After covers starring WWE gym rats like Vince McMahon and Triple H, it's interesting to see that Muscle & Fitness magazine also sat down with Shawn Michaels recently.

While he's not Dusty Rhodes, the Heartbreak Kid also isn't someone who ever looked like he was headed to a Mr. Olympia competition. So it's not surprising that he was asked if there was ever any push from inside WWE for him to get a little bigger:

No, there wasn't any pressure in that respect from anyone. I was training with guys like Kevin Nash and Triple H, guys who like to get in the gym and train hard to this day. When I came back in 2002, after the back injury- for four years I had been out- I found that a lot of those heavier weights were going to be a thing of the past. It was easier on my body, and I stayed healthier carrying less weight.

There are a few factors in play with regards to Michaels position prior to his comeback. One, he clearly states that he was hitting the gym, so it's not like he's saying there was no pressure to work out. And, two, HBK's rise came after Vince McMahon's steroid trials when it was beneficial to the company to not have all of their top guys look like Lex Luger.

And it's not to say that he wasn't aware that guys like he and Bret Hart - while maybe benefitting from the times, also had to account for their more average height and weight:

When you're not 6'6″ and you're not going to be 250 pounds, you have no choice but to make it work however you can.

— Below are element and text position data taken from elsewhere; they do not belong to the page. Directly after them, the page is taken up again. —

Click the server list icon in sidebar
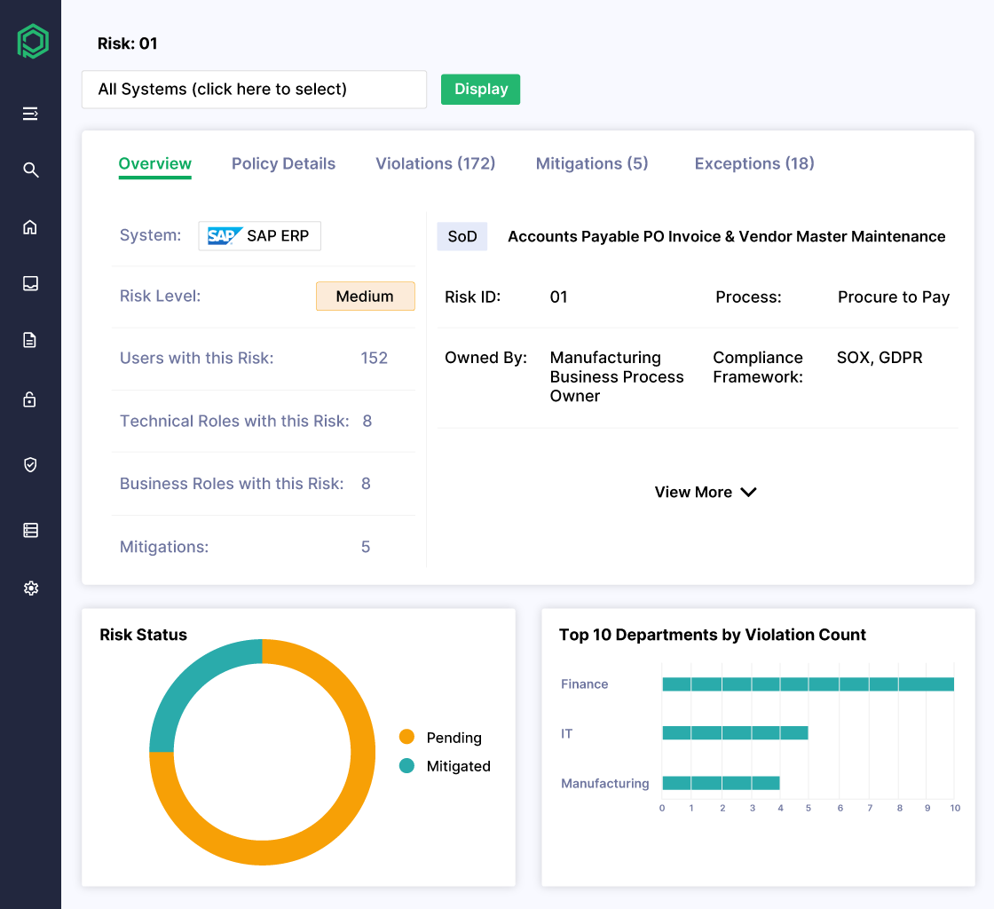Screen dimensions: 994x909 pyautogui.click(x=30, y=529)
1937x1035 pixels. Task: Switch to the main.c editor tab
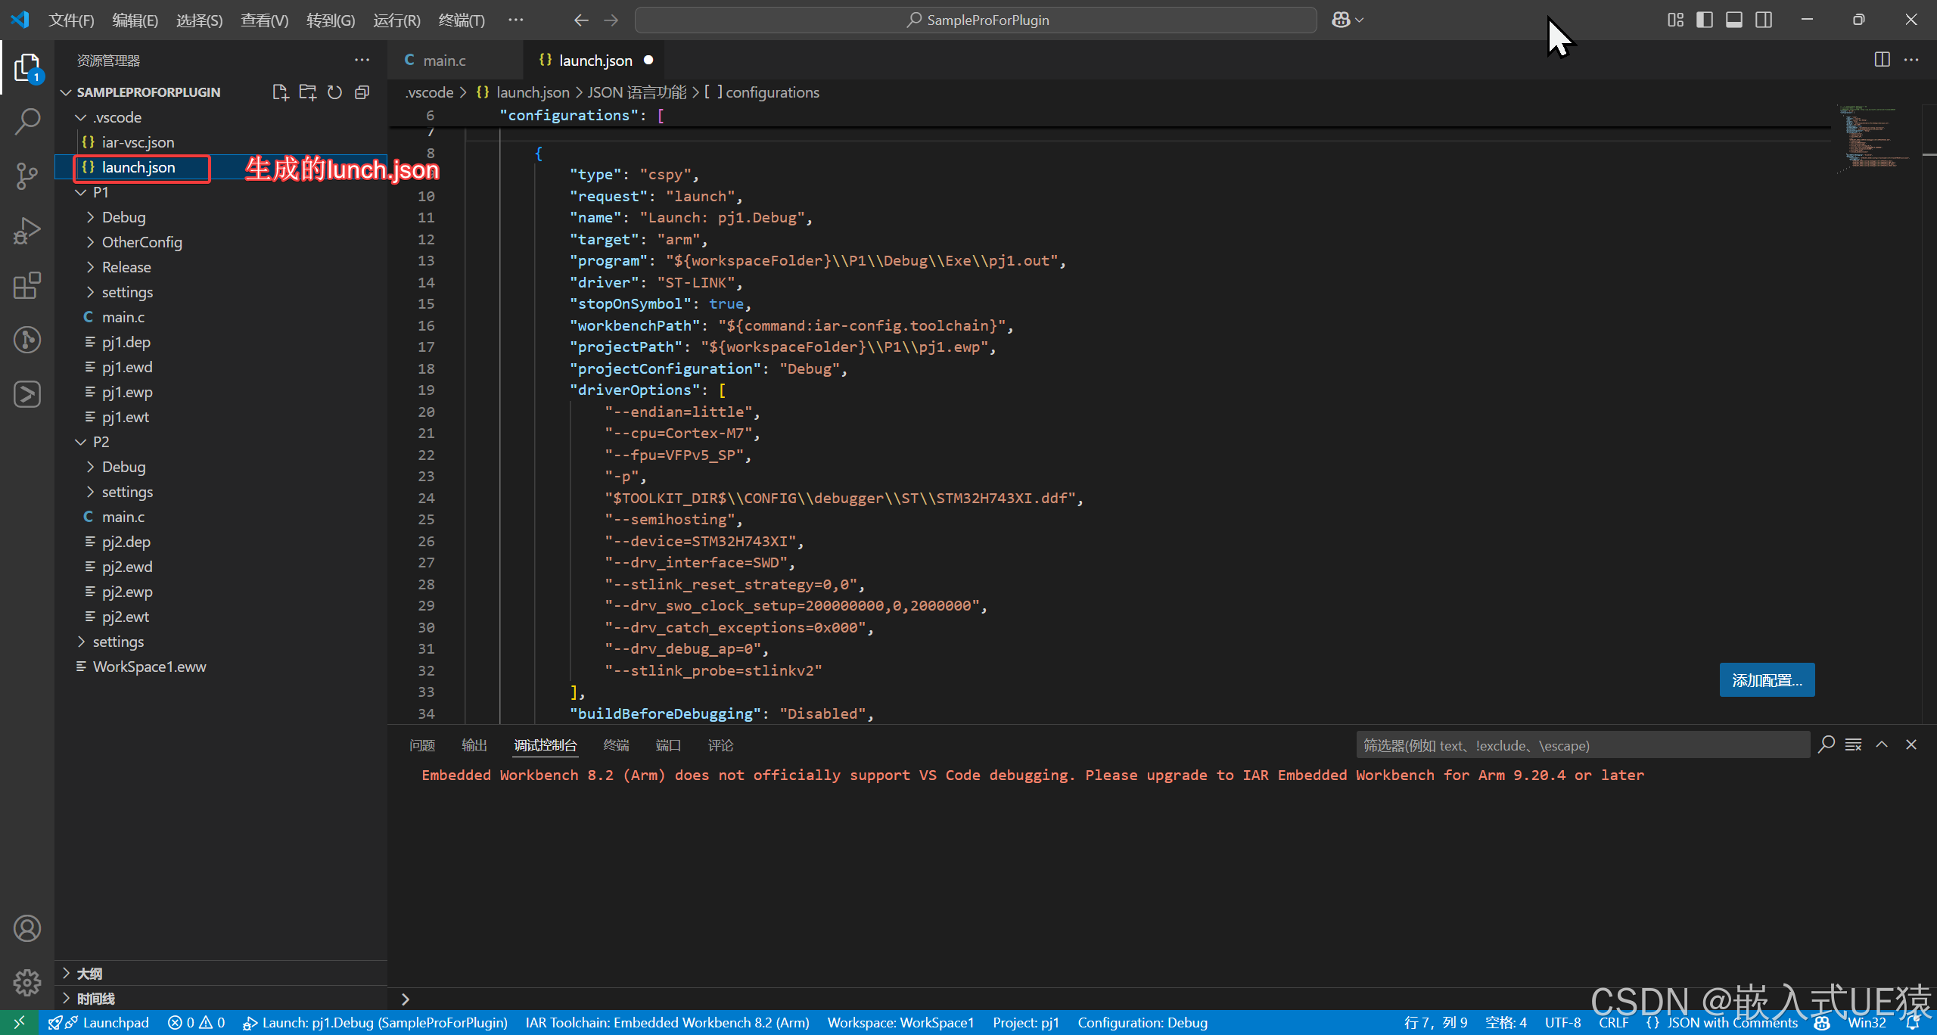443,61
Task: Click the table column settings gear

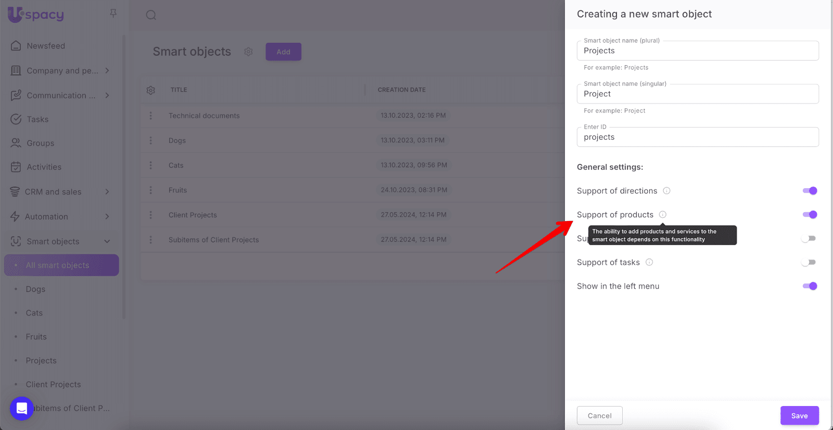Action: (x=151, y=90)
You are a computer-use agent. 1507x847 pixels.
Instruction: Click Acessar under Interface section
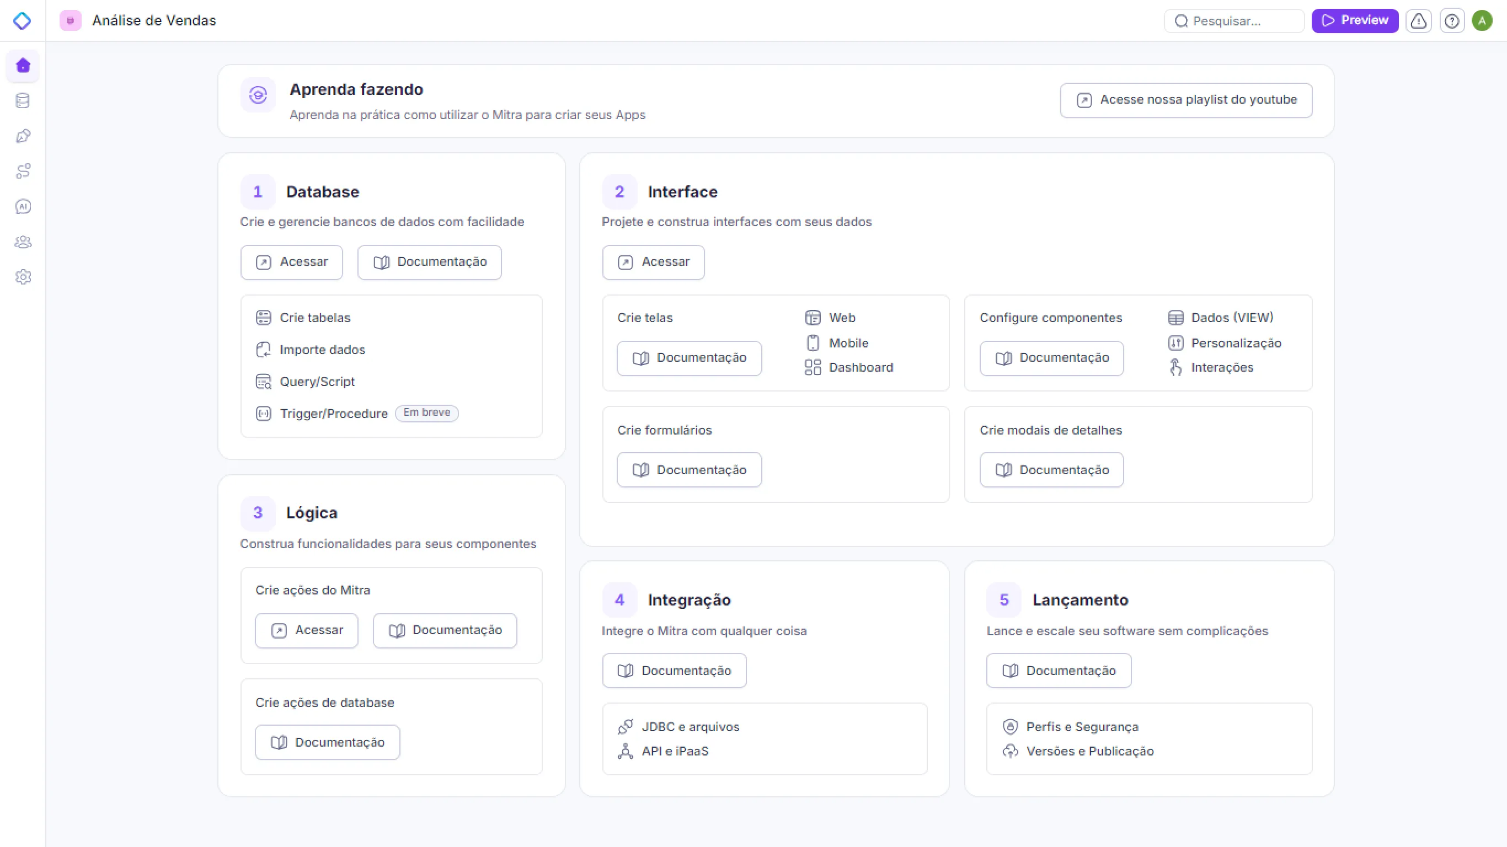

You're thankful that you're athletic, and you do your best to use that athletic ability. Bret and I both tried to focus on that.

It's that focus that undoubtedly allows Shawn to have been helpful to guys like Daniel Bryan, Brian Kendrick and Paul London. His message about getting over regardless of your look or the company's focus also includes not being concerned what "Era" WWE is in:

Don't get me wrong, the Attitude Era was fantastic, but it was four years, and I guess that's something people don't think about. We started doing it back in '97, and by the time I came back in 2002 it was done. I guess there was a little bit of it, but it wasn't much. It was four years. It's been built into mythical proportions. You do the best job you can whether it's the Attitude Era or the PG Era. Successful people succeed in all situations. Smart people, people of wisdom, will succeed in all situations.

Thoughts, Cagesiders? Was Michaels just in a politically unique position to not be pressured? Is WWE more accepting of talented people regardless of their look, or are they still sending mixed messages?